At close of play on Thursday, England were 309 for 3, with Kevin Pietersen looking rampant on 104 not out and Ian Bell ably playing the Athos to his D'Artagnan. It was, moreover, the most significant of centuries by Pietersen, in his first Test match against the country he left as an 18-year-old (these are effectively "Pietersen's Ashes," as someone neatly put it on Sky Sports), its team skippered by his bête noire, Graeme Smith. His partnership with Bell also steered England away from the batting collapse that looked likely after three wickets had fallen in 13 balls.
It was, in other words, the newsiest of days at Lord's and, watching the BBC's News at Ten that evening, having missed much of the action, I looked forward to the report. But there wasn't one. There was a report about Aaron Cook, the 17-year-old representing Britain in taekwondo at the Olympic Games, but about the cricket not a squeak or a whisper. On the BBC's main evening news bulletin. Which says something alarming either about the BBC, or about cricket, or both. Besides, after all the stuff about dramatically rising road taxation, and British soldiers beating to death an Iraqi hotel receptionist, and the deaths of six young people in a head-on collision, we needed an uplifting story, although admittedly there was the hilarious latest on Max Mosley's bleeding bottom.
Whatever, is it because Test match pictures belong to Sky these days, and Channel Five has the terrestrial highlights, that BBC News pretends cricket does not exist? And if so, is it born of pique, or the arrogant belief that a sport no longer covered by the BBC is simply not worthy of coverage? I didn't notice Wimbledon slipping off the corporation's news radar, and I don't suppose next week's Open Championship at Royal Birkdale will, either. But a news agenda dictated by successful bidding for sporting rights is a news agenda not worth the back of the cigarette packet it's scribbled on.
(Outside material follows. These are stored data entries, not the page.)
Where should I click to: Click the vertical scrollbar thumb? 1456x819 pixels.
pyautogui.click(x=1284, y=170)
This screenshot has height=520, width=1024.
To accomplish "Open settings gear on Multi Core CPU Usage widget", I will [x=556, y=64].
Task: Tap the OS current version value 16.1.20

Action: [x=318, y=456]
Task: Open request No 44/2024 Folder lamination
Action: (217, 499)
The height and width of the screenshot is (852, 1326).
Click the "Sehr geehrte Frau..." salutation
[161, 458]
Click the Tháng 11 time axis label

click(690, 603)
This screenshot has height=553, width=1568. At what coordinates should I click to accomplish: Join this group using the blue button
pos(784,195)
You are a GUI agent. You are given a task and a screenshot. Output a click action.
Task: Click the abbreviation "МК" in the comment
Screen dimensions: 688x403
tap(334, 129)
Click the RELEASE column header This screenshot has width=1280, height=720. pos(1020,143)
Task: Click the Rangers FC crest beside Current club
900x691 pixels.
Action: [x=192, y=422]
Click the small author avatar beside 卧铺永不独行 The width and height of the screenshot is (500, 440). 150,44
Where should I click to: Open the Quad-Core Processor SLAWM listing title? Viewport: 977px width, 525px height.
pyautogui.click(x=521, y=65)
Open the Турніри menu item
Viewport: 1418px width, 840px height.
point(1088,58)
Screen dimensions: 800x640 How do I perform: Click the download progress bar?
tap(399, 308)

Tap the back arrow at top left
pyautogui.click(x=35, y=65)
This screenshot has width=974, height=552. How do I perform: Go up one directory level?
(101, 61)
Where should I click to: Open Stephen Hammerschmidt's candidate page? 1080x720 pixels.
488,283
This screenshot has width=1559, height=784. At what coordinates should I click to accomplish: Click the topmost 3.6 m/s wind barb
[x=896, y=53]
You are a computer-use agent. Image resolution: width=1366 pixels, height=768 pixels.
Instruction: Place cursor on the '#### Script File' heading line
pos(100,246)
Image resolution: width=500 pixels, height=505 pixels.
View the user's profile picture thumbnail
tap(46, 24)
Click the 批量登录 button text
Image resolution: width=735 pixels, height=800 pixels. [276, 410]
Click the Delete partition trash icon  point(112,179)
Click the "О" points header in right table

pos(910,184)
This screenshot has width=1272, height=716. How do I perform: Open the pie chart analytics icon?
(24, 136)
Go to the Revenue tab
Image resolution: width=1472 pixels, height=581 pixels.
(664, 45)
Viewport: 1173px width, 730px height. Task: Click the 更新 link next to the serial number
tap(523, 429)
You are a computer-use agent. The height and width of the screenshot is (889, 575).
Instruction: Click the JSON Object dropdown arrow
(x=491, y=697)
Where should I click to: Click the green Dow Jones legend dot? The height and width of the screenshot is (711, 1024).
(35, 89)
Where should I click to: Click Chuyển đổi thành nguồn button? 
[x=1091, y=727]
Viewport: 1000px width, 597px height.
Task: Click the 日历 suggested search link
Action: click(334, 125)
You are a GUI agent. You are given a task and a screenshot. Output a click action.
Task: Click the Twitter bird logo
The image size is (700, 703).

There, I'm glad I've got that off my chest. Now, what about the Open Championship? I know that Mr Hey over there to my right is our betting expert, but I like the look, and the price, of the 10-1 favourite Sergio Garcia. Before the coming of Tiger Woods, favourites to win golf's major championships were usually generously priced, and it's rather pleasing to be spirited back to those distant days, albeit by Tiger's unfortunate indisposition.
Why Sergio? Well, rather like the Grand National, which unfolds a few miles down the road from Birkdale, the Open always yields a good story. And what a story it would be if Garcia, defeated in a play-off last year at Carnoustie, could complete a remarkable "Grande Slam" for Spain, following such stirring victories for his compatriots at Euro 2008 and on Centre Court. Not to mention that he seems to have hit a bit of timely form.
With Sergio, though, it all depends on whether his putter is blowing hot or cold, and when it blows cold, it's enough to make penguins freeze. Also, has he, like his pal Rafael Nadal, got the temperament to prevail on the biggest of stages? Except in the Ryder Cup, where he has team-mates to cuddle him, he hasn't shown it yet.
The portents, though, are firmly in place. This is already Spain's sporting summer, and also Birkdale is the place where another of Garcia's countrymen blazed on to the scene 32 years ago. His utterly unpronounceable name was Severiano Ballesteros, he was 19, and on the last hole of the final round he hit one of the most audacious chip shots any of us in the crowd had ever witnessed, bumping it between two bunkers to within four feet of the hole. Nervelessly, he then banged in the putt to finish tied for second, behind Johnny Miller, with the great Jack Nicklaus. Amid the Birkdale dunes, a star was born.
Garcia is a star already, of course, but still lacking the aura of a major champion. Birkdale would be a good place to acquire that, and he would be guaranteed a decent show on the News at Ten, which is more than can be said of England's cricketers, whatever they might achieve, in the second Test at Headingley, on the same day.